Der DStGB hatte sich in der Vergangenheit zwar einerseits stets für die Durchführung eines Qualitätswettbewerbs bei der kommunalen Vergabe von Architekten- und Ingenieurleistungen ausgesprochen. Dem entspricht es auch, dass die neuen EU-Richtlinien in Art. 67 Abs. 2b VRL vorsehen, dass insbesondere die Qualifikation und Erfahrung des mit der Ausführung des Auftrags betrauten Personals dann als Zuschlagskriterien gelten können, wenn die Qualität des eingesetzten Personals erheblichen Einfluss auf das Niveau der Auftragsausführung haben kann. Dies ist aber in der Regel bei der Vergabe von Architekten- und Ingenieurleistungen der Fall.

Der DStGB hat aber andererseits betont, dass der die zwingenden Honorarvorgaben der HOAI und auch die Mindestsätze kritisch zu sehen sind. Insofern ist zum einen zu bedenken, dass Deutschland mit seiner Gebührenordnung für Architekten und Ingenieure in den 28 Mitgliedstaaten der EU nahezu allein dasteht und umgekehrt nicht gerade behauptet werden kann, dass etwa in den skandinavischen Ländern oder den Benelux-Staaten schlechter oder mit geringerer Qualität geplant oder gebaut wird.

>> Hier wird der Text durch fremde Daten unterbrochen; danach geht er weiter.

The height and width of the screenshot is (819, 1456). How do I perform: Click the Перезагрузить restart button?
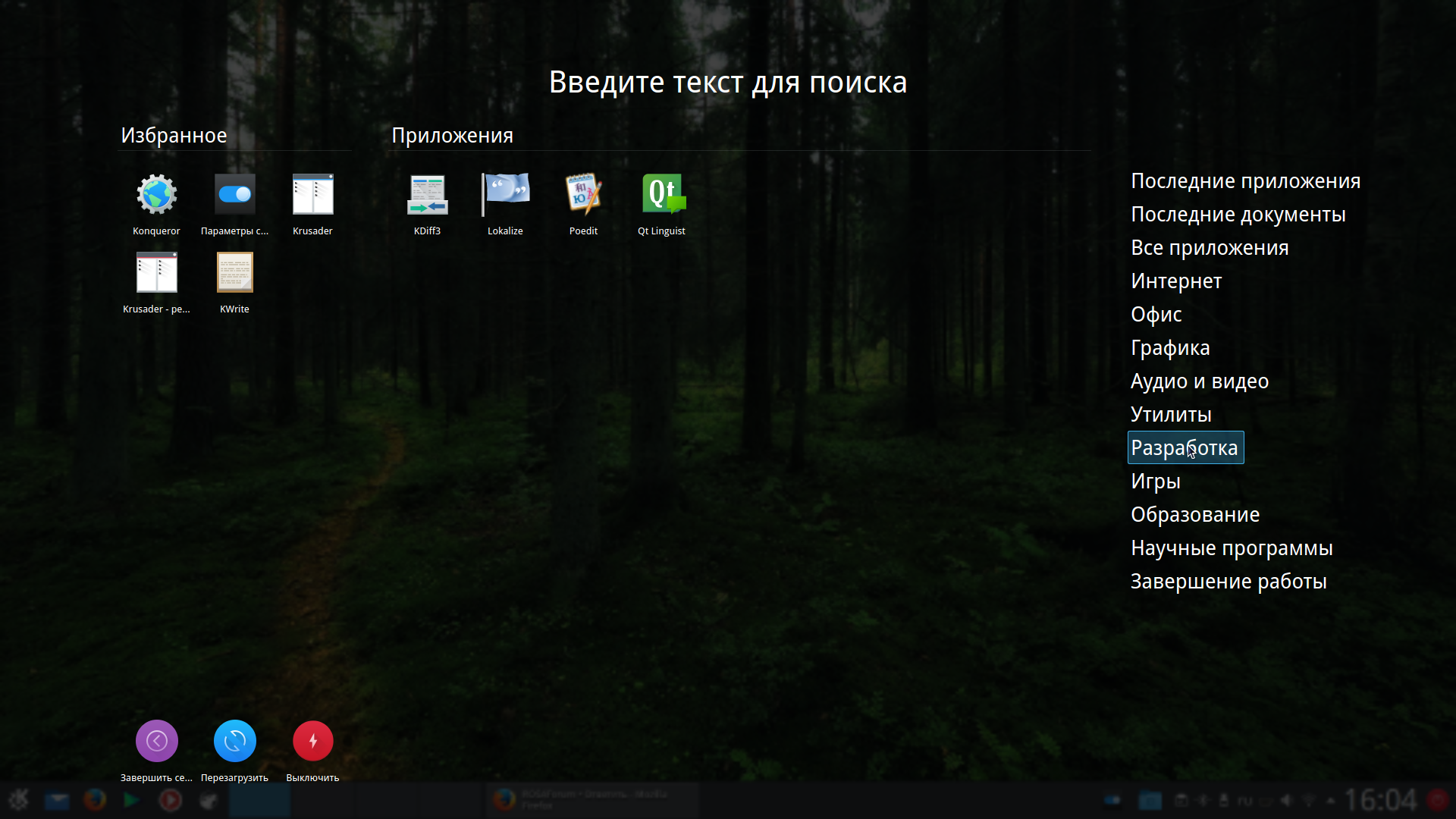(x=234, y=741)
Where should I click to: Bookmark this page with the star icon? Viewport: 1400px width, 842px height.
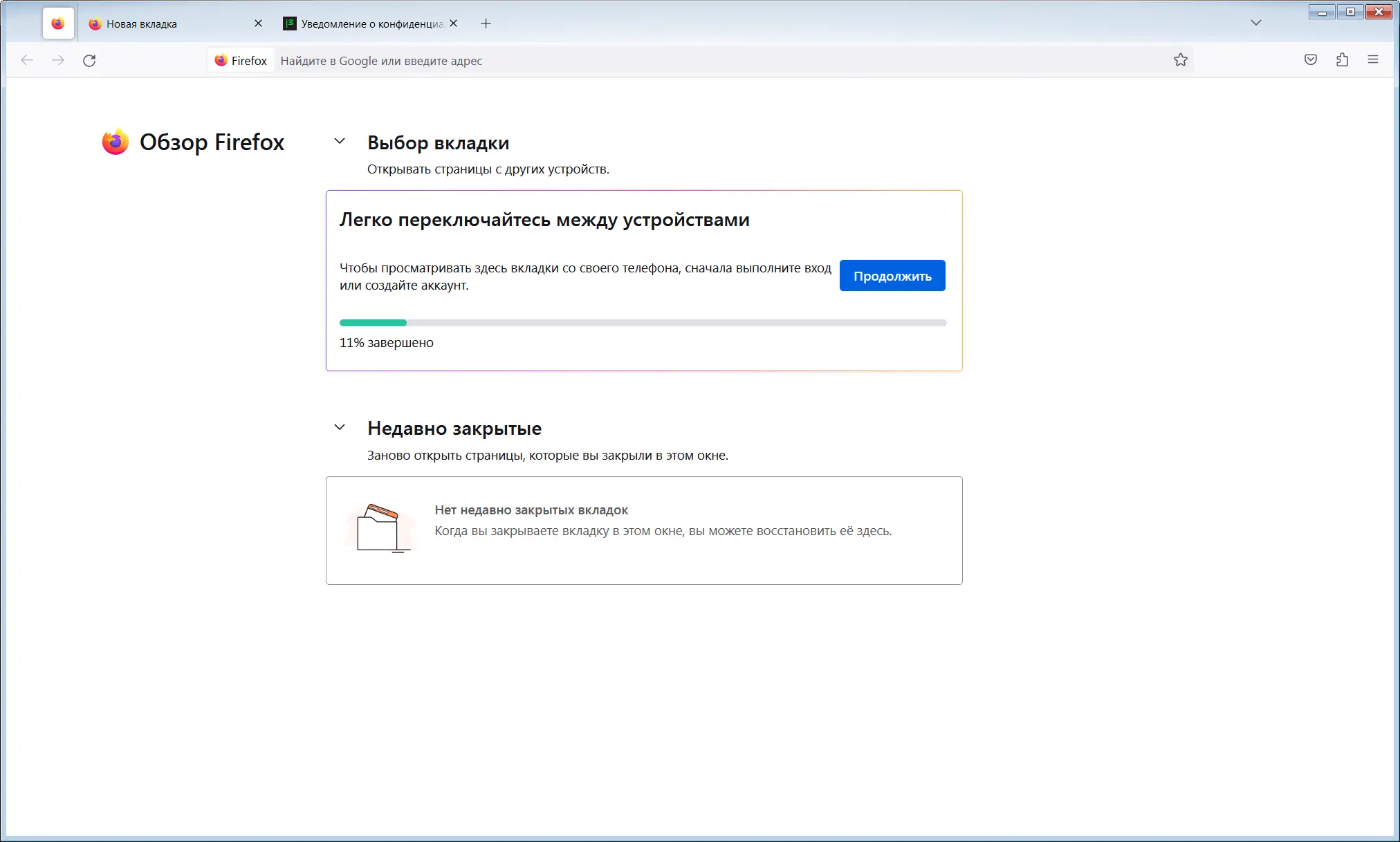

Zum anderen ist die HOAI trotz ihrer Vorgabe eines verbindlichen Preisrechts ein Regelungswerk, das nahezu nur gegenüber den öffentlichen Auftraggebern und damit auch den Kommunen zur Anwendung gebracht wird. Demgegenüber wird die HOAI von privaten Auftraggebern in ihrer stringenten Form oftmals kaum oder nicht angewandt. Die zwingende Kopplung einer qualitätsvollen Vergabe von Architekten- und Ingenieurleistungen an das Preisrecht der HOAI und auch an die Mindestsätze ist daher in der jetzt vorgegebenen stringenten Form nicht ohne weiteres nachvollziehbar.